Tareas por realizar:
**1.** Actualiza las filas del conjunto de datos desde la línea que contiene "Viewport: 1000px width, 654px" hasta la línea que contiene "tap(833, 295)", ambas incluidas, sustituyendo "logo" por "emblem" sin modificar nada más. Entrega solamente esas líneas.
**2.** Prolonga el fragmento sobre la medición y gestión de la informalidad laboral a partir de su última oración.

Los expertos ministeriales reconocieron dos virtudes en este enfoque (MTEySS et al. 2005; Novick y Lanari 2005; Novick 2007). En términos conceptuales, la EI incorporaba la preocupación por la precariedad, que había sido central en la agenda experta local progresista desde la década de 1980. La segunda ventaja no era de orden heurístico sino operativo: establecía criterios sencillos para medir la informalidad y establecer metas de corto y mediano plazo para su gestión política. La afirmación de la heterogeneidad de la EI llevaba a una operación conceptual de segmentación de subgrupos a su interior, de acuerdo con problemas, redes de causas y poblaciones afectadas de mayor homogeneidad interna. De este modo, se abandonaba la mirada global sobre los problemas de empleo que proponía el enfoque de la precariedad, se afirmaba la multicausalidad de dichos fenómenos y se daba lugar a la creciente sensibilidad por la heterogeneidad del trabajo. La segmentación de la EI posibilitó el establecimiento de una estrategia modular de intervención.

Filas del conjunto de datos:
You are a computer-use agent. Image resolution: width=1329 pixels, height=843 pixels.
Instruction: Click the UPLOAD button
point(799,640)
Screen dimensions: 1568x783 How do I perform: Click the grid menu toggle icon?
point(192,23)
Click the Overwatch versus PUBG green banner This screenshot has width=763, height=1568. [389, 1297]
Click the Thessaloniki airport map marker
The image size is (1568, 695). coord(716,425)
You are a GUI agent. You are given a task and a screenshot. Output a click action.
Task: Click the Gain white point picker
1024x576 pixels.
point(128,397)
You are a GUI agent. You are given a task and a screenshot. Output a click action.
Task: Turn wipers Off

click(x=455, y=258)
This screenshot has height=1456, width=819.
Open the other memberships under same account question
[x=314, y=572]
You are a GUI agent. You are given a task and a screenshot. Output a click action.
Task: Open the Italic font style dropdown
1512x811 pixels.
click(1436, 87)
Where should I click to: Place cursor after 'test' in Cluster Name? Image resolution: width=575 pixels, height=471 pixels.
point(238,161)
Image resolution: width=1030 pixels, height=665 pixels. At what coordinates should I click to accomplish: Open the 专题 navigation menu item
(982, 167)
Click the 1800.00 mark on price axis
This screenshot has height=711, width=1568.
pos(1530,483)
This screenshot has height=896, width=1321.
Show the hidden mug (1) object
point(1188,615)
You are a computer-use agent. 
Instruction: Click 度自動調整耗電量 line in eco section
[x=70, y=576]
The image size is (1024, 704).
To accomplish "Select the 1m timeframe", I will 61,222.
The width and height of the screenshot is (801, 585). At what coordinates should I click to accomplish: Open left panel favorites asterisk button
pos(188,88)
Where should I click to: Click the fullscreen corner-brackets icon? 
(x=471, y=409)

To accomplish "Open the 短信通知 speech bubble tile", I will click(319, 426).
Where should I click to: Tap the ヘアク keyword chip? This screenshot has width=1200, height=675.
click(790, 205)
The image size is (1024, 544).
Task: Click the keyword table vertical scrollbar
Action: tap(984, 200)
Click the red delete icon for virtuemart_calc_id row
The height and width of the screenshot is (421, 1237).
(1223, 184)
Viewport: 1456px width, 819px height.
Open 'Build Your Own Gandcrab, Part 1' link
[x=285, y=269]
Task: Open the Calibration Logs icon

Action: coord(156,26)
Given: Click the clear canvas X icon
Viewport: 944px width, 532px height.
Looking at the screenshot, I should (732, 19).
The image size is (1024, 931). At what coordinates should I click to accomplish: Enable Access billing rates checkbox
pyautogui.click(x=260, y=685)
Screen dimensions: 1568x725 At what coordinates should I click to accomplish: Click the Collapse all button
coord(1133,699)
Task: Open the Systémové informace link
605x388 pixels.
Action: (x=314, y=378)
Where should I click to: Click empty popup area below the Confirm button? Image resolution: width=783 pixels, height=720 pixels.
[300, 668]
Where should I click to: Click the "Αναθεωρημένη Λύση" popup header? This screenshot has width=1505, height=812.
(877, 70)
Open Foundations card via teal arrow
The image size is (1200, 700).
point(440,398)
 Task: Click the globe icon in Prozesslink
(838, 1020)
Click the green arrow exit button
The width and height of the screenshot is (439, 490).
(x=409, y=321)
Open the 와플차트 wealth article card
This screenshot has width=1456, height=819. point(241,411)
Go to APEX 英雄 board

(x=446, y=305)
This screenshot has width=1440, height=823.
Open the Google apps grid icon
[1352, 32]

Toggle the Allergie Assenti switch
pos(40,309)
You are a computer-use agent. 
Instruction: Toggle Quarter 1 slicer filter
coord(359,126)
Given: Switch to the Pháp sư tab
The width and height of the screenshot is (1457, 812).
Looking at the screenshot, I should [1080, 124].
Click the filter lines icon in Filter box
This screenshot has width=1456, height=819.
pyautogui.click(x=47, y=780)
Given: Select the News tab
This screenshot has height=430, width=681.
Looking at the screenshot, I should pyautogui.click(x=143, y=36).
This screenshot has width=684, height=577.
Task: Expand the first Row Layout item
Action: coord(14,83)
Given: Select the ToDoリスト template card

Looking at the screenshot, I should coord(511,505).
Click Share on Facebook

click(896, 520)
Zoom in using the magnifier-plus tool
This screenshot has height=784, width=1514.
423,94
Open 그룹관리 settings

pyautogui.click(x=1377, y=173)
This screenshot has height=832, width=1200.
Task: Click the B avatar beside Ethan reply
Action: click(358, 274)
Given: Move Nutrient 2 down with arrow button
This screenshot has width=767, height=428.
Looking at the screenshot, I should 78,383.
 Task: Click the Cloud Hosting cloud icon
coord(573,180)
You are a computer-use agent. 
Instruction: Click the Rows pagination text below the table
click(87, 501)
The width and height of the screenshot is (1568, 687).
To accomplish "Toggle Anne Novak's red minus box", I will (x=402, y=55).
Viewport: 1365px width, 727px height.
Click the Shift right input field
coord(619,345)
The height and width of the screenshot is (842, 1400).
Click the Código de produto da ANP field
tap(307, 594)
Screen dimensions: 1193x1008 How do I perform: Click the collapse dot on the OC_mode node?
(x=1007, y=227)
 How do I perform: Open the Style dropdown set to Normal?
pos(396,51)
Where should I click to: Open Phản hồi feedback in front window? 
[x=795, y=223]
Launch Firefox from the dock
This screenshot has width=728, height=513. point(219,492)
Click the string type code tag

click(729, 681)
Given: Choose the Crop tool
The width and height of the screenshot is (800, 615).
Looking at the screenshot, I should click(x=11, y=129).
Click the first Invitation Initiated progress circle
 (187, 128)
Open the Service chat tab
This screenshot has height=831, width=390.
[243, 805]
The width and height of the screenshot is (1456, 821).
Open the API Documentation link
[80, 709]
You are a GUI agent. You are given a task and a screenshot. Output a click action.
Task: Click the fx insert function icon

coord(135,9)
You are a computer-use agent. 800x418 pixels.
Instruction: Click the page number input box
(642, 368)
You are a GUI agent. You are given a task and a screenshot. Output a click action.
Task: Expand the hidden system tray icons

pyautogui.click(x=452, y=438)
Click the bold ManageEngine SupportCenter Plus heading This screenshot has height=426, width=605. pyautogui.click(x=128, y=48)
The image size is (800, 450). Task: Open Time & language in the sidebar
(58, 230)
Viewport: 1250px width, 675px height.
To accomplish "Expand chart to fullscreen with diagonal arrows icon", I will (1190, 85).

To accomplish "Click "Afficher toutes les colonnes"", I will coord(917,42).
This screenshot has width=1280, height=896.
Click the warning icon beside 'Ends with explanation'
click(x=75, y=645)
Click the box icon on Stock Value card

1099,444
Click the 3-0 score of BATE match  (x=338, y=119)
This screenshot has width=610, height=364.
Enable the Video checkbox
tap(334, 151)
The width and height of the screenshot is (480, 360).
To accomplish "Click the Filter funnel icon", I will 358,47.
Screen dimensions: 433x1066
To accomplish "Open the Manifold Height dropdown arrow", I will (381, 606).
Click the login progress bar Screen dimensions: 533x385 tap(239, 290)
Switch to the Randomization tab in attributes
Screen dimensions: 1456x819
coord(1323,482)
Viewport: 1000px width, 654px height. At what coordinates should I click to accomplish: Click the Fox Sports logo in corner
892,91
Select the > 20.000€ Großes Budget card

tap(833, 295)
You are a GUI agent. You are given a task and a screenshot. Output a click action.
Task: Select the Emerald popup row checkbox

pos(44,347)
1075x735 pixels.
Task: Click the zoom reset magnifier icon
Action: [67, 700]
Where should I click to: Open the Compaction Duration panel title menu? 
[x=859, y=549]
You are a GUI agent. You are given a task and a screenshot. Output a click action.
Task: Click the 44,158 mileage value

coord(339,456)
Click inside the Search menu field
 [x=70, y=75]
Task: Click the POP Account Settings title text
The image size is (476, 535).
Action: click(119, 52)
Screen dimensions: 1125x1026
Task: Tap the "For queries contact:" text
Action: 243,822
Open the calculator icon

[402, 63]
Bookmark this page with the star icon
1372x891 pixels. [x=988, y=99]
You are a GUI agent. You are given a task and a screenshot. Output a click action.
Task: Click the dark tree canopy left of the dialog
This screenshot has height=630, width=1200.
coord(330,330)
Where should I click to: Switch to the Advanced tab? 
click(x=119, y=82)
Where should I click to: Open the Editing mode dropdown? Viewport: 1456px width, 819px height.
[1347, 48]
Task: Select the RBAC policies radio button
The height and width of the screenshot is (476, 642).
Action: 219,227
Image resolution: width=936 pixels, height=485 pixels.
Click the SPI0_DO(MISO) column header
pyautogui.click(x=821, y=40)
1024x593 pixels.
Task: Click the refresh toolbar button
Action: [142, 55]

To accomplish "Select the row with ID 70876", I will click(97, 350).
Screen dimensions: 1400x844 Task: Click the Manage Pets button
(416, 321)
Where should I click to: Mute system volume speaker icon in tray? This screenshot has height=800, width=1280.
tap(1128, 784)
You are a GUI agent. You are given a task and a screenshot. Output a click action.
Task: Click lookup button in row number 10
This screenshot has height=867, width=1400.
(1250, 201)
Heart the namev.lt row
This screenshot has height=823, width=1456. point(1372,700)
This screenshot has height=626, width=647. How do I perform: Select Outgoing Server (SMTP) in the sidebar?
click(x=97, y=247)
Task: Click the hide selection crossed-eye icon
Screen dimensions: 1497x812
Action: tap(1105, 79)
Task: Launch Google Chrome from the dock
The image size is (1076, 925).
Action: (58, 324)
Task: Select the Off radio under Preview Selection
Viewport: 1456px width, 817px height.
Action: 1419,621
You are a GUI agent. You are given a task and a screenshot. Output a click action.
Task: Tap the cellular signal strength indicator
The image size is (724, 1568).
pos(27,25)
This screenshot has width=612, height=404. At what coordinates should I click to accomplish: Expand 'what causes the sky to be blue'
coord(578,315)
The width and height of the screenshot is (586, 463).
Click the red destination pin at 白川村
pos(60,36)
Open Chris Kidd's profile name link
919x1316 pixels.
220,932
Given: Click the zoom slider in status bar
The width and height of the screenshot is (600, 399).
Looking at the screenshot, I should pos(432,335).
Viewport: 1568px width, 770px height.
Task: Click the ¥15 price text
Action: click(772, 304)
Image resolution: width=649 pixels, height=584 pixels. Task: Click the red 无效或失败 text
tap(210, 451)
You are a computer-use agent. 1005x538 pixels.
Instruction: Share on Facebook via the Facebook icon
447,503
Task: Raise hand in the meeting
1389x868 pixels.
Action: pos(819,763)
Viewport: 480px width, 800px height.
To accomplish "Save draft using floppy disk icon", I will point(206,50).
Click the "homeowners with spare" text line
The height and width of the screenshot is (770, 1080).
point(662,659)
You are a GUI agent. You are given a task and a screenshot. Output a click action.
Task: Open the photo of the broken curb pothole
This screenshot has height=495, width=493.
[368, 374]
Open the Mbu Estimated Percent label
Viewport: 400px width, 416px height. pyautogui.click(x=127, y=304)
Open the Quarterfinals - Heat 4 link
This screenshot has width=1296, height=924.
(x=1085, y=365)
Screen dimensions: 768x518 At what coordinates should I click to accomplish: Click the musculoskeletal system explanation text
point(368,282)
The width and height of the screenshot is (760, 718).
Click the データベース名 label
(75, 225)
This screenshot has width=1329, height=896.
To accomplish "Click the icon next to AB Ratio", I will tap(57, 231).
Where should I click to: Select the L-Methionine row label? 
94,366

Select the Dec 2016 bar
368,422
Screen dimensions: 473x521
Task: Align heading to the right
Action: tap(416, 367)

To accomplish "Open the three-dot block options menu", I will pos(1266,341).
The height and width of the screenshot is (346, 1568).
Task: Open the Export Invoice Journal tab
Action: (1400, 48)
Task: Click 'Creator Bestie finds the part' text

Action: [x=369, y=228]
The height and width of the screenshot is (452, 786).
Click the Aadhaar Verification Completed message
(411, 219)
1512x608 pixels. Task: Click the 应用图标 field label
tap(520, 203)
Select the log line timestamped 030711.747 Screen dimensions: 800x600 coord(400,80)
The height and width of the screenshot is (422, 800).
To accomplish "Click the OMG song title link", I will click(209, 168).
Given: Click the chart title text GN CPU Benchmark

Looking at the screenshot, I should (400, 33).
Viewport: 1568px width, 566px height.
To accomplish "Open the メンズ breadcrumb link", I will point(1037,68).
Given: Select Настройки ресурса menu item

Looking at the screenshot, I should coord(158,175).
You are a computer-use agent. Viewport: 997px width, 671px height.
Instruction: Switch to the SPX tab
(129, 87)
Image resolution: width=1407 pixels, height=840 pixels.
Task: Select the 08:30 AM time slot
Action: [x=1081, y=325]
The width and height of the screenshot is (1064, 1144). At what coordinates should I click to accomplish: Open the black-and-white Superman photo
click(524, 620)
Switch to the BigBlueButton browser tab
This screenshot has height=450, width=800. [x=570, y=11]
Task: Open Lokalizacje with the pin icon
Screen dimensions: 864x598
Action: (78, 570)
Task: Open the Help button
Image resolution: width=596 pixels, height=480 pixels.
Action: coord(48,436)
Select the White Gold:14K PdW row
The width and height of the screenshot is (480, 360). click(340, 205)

Resultados en orden:
**1.**
Viewport: 1000px width, 654px height. At what coordinates should I click to accomplish: Click the Fox Sports emblem in corner
892,91
Select the > 20.000€ Großes Budget card

tap(833, 295)

**2.**
Por medio de operaciones de clasificación y dimensionamiento estadístico de los subsegmentos de la EI y de evaluación de su vulnerabilidad socio-laboral, se establecieron prioridades políticas y dispositivos institucionales específicos según los grupos ocupacionales. Debido a la definición del empleo formal y protegido como el soporte por antonomasia de derechos sociales, el discurso experto determinó que el objetivo central de las políticas laborales y económicas debía ser su extensión. El segmento de asalariados informales en establecimientos registrados fue estratégico no solo por su importante volumen, 9 sino porque se estipulaba que era posible su formalización en el corto plazo, mediante la inspección laboral, facilidades administrativas y apoyo productivo para incrementar los puestos en el mediano plazo. 10
En cambio, el resto de los segmentos identificados (servicio doméstico, autónomos no registrados, informales en unidades no registradas) delimitaron un problema de mayor complejidad debido a que la baja productividad del trabajo y la insuficiente dotación de capital los hacía difícilmente reconvertibles (Novick 2007). La alternativa más viable para este sector era la apuesta por la expansión del empleo formal para su absorción progresiva en el largo plazo (Novick y Lanari 2005). Las políticas promovidas hacia estos segmentos se dirigieron a mitigar en el corto plazo su vulnerabilidad laboral y social. El problema de la productividad de estos estratos no fue abordado y solo emergió en ciertos documentos técnicos su conexión con el modelo de desarrollo en curso (por ejemplo, Novick 2007).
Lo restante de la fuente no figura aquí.